For years, interior designer Frank Ponterio has been too busy creating luxe residences for his A-list clients to get around to the projects awaiting him at home. Friends say it seems like forever that he’s been talking about tweaking the elegant Lake Forest house he shares with his wife, Becky, and their 12-year-old daughter. So it was a delightful surprise for his wide social circle to hear that Ponterio had finally completed two upgrades—a renovated kitchen and a pour room—aimed squarely at entertaining.
Even before these improvements, gathering chez Ponterio was always pretty swell. But with his fancy new kitchen and the chance to dine surrounded by hundreds of bottles of wine, the designer has amped up the anticipation an invitation to one of his frequent get-togethers elicits.
The pour room is in a tiny outbuilding, a former standalone carriage house, that’s a remnant of the 1929 estate designed by architect David Adler for advertising tycoon Albert Lasker. The Ponterios live in the gatehouse of that long-vanished estate, and for the past eight years they’ve been gradually (and respectfully) renovating and repurposing their property’s structures. The pour room is a particularly inspired idea.
“We didn’t want to do a wine cellar with a dining table,” Ponterio says. “Yes, it’s fun to eat in a wine cellar because you’re surrounded by wine, but it’s chilled and you’re chilled!”
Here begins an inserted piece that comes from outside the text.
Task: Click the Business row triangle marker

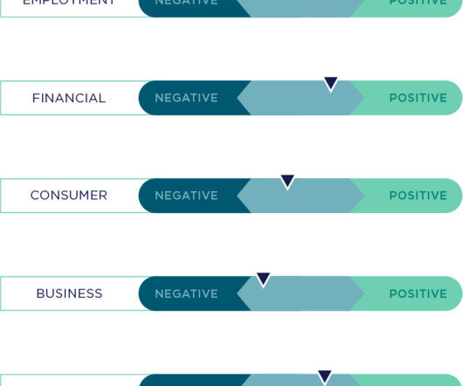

The courtyard, complete with an outdoor fireplace, is perfect for both cocktail parties and intimate chats on a pair of Adirondack chairs. The building to the right houses Ponterio’s office.
Rather than fitting out a clammy basement to hold his bottles, Ponterio transformed the carriage house, storing his wine in enormous temperature-controlled “caves” hidden behind panels made from simple slat boards that match the look of the old structure. He installed large front doors of naturally aged mahogany, which he and Becky fling open as often as the gods of Midwestern meteorology allow. It’s about the furthest thing from a dank, candlelit wine cellar you could imagine.
“It looks very rustic in there on purpose,” Ponterio says. “We really wanted to keep the mood casual.” Now, as often as twice a month, eight or so fortunate guests enjoy dinner around the rough-hewn French farm table Ponterio found in New Orleans. As his guests gaze contentedly through the open doors and across the lush gardens designed by Frank Mariani, Ponterio pours liberally from his collection of fine Italian reds.